Karamazov exclaims: “the world would be Paradise if only we could see it.”  Jesus came to enable us to look upon the world with God’s eyes and thus bring us back to Paradise as he promised the good thief, when He said, “Today you will be with me in Paradise.”  He also gave us a preview of it already on earth (Mt 6:25-34) when he spoke of the lilies of the field, a preview only the pure of heart can see; those who are no longer dominated by the cravings of the flesh, the cravings of the eye and the pride of life (1 Jn 2:16).  To obtain this new and pure heart should be the goal of all young men and women so that they have the strength to face the challenges of adult life as well as enjoying the foretaste of Paradise. They will possess a peace and serenity amidst the worst turbulences.  A pure heart is like a powerful lens which, by God’s grace, is able to recollect and focus all our energies on what we are doing, as a lens focuses the divergent rays of the sun. Such persons alone can give their whole selves wholly to God and wholly to their spouses since they are whole in themselves.

With a pure heart we can somehow see God already in this life. Not face to face but in his creatures. If we can sense their beauty and enjoy their goodness, we have a vague intuition of the infinite beauty and infinite goodness that is revealed in them.

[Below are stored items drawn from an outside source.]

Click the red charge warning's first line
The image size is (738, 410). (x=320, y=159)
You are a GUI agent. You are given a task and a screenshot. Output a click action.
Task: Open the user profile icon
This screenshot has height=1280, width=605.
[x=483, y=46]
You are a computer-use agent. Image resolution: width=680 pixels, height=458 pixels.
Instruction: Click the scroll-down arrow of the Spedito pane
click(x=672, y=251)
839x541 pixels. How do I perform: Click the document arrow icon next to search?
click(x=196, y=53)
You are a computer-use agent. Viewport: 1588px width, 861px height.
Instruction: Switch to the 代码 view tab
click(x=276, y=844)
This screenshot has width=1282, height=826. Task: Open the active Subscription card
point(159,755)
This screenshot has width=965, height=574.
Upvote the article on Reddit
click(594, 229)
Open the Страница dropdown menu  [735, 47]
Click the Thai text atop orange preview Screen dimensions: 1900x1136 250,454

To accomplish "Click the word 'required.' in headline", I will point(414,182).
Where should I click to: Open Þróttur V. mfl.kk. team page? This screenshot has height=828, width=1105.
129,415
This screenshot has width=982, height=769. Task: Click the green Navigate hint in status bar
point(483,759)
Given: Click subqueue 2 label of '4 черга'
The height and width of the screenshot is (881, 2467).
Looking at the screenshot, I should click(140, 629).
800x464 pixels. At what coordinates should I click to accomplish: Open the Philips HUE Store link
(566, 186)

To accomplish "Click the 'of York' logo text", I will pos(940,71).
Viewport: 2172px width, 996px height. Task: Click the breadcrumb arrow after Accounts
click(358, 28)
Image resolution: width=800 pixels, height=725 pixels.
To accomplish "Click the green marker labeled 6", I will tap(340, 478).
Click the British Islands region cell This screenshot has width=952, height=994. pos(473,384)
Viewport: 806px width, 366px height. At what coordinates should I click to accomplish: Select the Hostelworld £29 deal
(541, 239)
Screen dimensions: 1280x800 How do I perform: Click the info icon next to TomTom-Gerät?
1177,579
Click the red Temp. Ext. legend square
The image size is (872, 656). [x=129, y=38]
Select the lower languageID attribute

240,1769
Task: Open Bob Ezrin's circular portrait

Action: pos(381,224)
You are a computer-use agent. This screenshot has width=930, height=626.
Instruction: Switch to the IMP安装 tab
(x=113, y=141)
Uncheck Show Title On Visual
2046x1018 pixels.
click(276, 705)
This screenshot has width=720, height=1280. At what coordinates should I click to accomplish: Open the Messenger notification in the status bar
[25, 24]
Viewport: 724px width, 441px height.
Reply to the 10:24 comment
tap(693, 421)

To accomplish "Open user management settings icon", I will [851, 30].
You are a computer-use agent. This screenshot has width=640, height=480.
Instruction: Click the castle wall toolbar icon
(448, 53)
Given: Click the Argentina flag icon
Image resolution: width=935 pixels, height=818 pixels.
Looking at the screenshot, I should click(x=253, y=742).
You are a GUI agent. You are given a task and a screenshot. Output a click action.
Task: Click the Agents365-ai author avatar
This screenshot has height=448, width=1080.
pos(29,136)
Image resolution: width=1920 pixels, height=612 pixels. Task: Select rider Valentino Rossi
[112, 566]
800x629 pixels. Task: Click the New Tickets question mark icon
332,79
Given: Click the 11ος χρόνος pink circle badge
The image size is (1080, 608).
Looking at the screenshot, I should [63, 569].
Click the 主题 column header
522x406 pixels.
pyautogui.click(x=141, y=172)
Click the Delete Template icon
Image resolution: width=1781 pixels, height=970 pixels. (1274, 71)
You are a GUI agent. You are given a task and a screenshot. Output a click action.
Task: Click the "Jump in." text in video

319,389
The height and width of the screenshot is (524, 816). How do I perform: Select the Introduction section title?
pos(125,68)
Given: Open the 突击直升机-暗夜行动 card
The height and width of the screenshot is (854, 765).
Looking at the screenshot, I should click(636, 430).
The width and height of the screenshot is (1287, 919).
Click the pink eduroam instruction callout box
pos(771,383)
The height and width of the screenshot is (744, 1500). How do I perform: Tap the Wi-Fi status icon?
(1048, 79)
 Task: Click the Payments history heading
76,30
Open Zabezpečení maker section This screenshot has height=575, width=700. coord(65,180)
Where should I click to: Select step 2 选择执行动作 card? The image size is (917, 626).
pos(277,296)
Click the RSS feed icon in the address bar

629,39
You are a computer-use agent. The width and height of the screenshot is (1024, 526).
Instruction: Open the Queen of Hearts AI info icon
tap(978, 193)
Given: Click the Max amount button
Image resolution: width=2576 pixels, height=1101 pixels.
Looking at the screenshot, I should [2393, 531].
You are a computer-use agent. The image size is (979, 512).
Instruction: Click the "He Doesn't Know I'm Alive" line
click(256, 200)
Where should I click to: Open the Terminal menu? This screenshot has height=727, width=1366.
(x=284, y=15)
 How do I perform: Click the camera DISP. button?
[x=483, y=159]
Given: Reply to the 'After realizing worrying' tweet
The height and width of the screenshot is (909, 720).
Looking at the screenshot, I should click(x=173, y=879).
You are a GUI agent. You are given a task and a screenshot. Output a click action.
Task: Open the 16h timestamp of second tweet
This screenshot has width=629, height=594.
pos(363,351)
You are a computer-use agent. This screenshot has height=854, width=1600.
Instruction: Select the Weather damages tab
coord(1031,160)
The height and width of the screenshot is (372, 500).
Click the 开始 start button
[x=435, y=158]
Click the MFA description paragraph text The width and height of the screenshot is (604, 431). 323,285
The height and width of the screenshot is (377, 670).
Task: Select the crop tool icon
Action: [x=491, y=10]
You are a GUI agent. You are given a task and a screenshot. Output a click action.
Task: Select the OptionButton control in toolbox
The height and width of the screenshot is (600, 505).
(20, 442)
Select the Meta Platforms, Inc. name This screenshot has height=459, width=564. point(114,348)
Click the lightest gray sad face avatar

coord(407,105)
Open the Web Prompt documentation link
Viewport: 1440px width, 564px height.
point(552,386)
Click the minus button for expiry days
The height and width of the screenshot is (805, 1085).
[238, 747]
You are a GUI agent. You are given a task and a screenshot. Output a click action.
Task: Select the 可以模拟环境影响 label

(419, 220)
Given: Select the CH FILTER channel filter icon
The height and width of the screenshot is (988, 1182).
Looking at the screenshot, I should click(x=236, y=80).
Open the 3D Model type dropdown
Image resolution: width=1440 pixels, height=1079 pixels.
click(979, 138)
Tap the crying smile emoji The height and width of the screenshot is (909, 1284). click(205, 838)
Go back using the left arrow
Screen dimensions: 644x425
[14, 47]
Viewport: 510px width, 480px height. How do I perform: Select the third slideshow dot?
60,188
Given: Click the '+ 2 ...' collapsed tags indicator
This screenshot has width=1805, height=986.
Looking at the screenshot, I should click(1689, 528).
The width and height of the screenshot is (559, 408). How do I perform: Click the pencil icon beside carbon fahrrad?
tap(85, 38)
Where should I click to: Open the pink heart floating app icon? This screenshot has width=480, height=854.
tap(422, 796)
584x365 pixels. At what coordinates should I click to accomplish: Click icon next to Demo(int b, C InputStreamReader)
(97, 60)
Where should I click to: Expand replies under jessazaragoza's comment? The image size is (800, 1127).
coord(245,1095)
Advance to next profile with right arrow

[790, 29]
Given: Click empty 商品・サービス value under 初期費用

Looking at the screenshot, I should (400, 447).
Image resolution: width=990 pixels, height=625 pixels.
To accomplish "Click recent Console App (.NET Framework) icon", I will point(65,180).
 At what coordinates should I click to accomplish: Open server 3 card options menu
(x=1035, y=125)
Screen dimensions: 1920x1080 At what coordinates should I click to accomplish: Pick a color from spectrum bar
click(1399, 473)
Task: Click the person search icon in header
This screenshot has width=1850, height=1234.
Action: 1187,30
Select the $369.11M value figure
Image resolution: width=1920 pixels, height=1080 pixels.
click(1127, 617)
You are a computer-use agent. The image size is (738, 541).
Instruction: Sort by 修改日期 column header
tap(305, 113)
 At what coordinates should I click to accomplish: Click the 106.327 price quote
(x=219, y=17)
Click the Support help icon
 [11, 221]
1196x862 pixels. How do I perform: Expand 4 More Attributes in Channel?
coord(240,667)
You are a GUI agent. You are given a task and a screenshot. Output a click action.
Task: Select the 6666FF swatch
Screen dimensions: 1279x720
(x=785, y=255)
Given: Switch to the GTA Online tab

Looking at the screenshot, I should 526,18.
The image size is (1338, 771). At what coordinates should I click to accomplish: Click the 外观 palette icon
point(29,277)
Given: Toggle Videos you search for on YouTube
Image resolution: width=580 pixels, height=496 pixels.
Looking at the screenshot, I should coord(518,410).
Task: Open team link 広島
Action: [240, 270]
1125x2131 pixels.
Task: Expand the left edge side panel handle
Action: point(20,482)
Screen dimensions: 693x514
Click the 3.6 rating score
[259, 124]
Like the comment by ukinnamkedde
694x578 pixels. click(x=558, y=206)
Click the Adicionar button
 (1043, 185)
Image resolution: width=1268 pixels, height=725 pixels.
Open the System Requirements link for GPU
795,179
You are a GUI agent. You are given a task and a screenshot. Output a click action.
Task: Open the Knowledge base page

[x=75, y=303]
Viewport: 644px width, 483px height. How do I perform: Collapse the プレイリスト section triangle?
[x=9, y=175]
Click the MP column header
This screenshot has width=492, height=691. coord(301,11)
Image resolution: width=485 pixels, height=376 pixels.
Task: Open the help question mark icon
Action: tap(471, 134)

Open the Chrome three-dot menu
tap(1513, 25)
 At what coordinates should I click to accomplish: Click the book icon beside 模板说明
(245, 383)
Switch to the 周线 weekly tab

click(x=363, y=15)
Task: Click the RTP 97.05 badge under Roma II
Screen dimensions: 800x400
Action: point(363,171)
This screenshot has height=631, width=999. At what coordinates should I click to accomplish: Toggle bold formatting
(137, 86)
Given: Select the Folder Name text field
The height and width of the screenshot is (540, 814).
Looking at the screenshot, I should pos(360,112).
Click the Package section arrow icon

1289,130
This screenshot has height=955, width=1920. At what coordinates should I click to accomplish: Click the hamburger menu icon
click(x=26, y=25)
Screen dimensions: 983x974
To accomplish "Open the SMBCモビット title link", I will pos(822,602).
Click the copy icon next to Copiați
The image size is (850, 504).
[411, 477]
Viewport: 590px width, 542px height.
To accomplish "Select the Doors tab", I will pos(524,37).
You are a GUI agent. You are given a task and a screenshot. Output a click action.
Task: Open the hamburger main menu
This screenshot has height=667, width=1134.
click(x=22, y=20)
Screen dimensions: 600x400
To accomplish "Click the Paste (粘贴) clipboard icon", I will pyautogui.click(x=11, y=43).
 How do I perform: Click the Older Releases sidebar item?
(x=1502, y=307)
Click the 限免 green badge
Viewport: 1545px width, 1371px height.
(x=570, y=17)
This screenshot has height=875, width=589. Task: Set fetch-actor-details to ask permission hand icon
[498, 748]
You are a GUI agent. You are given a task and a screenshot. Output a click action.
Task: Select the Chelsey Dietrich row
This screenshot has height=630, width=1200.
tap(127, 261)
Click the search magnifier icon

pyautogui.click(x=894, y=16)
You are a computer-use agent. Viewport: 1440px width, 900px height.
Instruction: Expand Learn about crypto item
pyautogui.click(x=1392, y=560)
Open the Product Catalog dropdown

Purity in sexual matters is only one aspect of the purity of heart but an important aspect that intensifies our happiness and zest for life.  With a pure heart we can look at a beautiful girl, admire her and perhaps fall in love with her, but, in spite of our physical longing, we will not want to use her in order to satisfy our lust.  Since we are a fallen race, as long as we live in this world, strong temptations of lust will come upon us. We might even feel at times that we are walking on a stormy sea and the waves are drowning us. If, with Peter, we cry out:  “Lord help me, I am perishing” Christ will always grab our hand and take us back to the boat. We might feel at times that the sexual temptation is a volcano which is about to cover us with its red hot lava, but it cannot hurt us as long as we entrust our bodies to Mary who will obtain for us the help of her Son.

Even if we succumb to a temptation, we should beg for forgiveness and start over again immediately. If we humble ourselves and persevere, Christ will heal us to purity of heart – to a foretaste of heaven in this world.

Father Roch Kereszty, O.Cist., is a theologian and monk at the Cistercian Abbey of Our Lady of Dallas in Irving. His column will appear occasionally in The Texas Catholic.